* Pixel coordinate grounding data:

[Start of Attachment]

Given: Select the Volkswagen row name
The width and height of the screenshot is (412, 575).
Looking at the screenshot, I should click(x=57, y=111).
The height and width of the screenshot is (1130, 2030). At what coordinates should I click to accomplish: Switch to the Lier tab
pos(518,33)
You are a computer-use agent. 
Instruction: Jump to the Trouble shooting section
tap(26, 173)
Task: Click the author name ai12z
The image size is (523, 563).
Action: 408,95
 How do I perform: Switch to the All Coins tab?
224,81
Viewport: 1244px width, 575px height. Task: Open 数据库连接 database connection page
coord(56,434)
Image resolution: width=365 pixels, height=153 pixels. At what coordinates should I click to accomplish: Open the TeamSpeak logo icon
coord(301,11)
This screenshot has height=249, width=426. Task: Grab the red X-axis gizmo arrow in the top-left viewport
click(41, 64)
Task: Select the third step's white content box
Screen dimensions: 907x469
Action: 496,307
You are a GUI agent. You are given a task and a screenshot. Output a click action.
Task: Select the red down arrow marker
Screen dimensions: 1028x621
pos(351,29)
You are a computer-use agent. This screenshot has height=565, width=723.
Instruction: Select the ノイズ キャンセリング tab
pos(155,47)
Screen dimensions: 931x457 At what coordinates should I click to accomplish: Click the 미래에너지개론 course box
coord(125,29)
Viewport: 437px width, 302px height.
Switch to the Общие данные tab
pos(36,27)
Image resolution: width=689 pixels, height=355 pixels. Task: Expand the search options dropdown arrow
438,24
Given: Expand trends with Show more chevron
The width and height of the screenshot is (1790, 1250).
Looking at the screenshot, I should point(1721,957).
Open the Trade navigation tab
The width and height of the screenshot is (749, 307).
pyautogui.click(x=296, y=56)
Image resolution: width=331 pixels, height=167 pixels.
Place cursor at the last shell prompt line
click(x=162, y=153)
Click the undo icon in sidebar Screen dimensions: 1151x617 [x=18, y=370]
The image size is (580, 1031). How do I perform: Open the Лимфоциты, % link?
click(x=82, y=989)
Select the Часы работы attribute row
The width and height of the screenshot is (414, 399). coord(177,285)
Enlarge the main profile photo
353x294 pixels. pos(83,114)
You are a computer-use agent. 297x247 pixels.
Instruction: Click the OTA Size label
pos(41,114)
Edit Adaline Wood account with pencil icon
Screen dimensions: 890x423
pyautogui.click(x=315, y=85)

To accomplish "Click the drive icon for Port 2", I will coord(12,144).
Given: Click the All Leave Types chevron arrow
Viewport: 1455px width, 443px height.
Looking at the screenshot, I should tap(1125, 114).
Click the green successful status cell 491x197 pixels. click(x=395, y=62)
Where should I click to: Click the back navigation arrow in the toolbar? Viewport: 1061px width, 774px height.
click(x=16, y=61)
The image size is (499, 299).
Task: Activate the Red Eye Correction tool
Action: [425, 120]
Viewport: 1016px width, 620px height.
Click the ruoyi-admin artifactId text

[End of Attachment]

* PROBLEM STATEMENT: Every entry above must be reproduced word for word.

* YOUR RESPONSE:
Given: Select the Volkswagen row name
The width and height of the screenshot is (412, 575).
Looking at the screenshot, I should click(x=57, y=111).
The height and width of the screenshot is (1130, 2030). At what coordinates should I click to accomplish: Switch to the Lier tab
pos(518,33)
You are a computer-use agent. 
Instruction: Jump to the Trouble shooting section
tap(26, 173)
Task: Click the author name ai12z
The image size is (523, 563).
Action: 408,95
 How do I perform: Switch to the All Coins tab?
224,81
Viewport: 1244px width, 575px height. Task: Open 数据库连接 database connection page
coord(56,434)
Image resolution: width=365 pixels, height=153 pixels. At what coordinates should I click to accomplish: Open the TeamSpeak logo icon
coord(301,11)
This screenshot has height=249, width=426. Task: Grab the red X-axis gizmo arrow in the top-left viewport
click(41, 64)
Task: Select the third step's white content box
Screen dimensions: 907x469
Action: 496,307
You are a GUI agent. You are given a task and a screenshot. Output a click action.
Task: Select the red down arrow marker
Screen dimensions: 1028x621
pos(351,29)
You are a computer-use agent. This screenshot has height=565, width=723.
Instruction: Select the ノイズ キャンセリング tab
pos(155,47)
Screen dimensions: 931x457 At what coordinates should I click to accomplish: Click the 미래에너지개론 course box
coord(125,29)
Viewport: 437px width, 302px height.
Switch to the Общие данные tab
pos(36,27)
Image resolution: width=689 pixels, height=355 pixels. Task: Expand the search options dropdown arrow
438,24
Given: Expand trends with Show more chevron
The width and height of the screenshot is (1790, 1250).
Looking at the screenshot, I should point(1721,957).
Open the Trade navigation tab
The width and height of the screenshot is (749, 307).
pyautogui.click(x=296, y=56)
Image resolution: width=331 pixels, height=167 pixels.
Place cursor at the last shell prompt line
click(x=162, y=153)
Click the undo icon in sidebar Screen dimensions: 1151x617 [x=18, y=370]
The image size is (580, 1031). How do I perform: Open the Лимфоциты, % link?
click(x=82, y=989)
Select the Часы работы attribute row
The width and height of the screenshot is (414, 399). coord(177,285)
Enlarge the main profile photo
353x294 pixels. pos(83,114)
You are a computer-use agent. 297x247 pixels.
Instruction: Click the OTA Size label
pos(41,114)
Edit Adaline Wood account with pencil icon
Screen dimensions: 890x423
pyautogui.click(x=315, y=85)

To accomplish "Click the drive icon for Port 2", I will coord(12,144).
Given: Click the All Leave Types chevron arrow
Viewport: 1455px width, 443px height.
Looking at the screenshot, I should tap(1125, 114).
Click the green successful status cell 491x197 pixels. click(x=395, y=62)
Where should I click to: Click the back navigation arrow in the toolbar? Viewport: 1061px width, 774px height.
click(x=16, y=61)
The image size is (499, 299).
Task: Activate the Red Eye Correction tool
Action: [425, 120]
Viewport: 1016px width, 620px height.
Click the ruoyi-admin artifactId text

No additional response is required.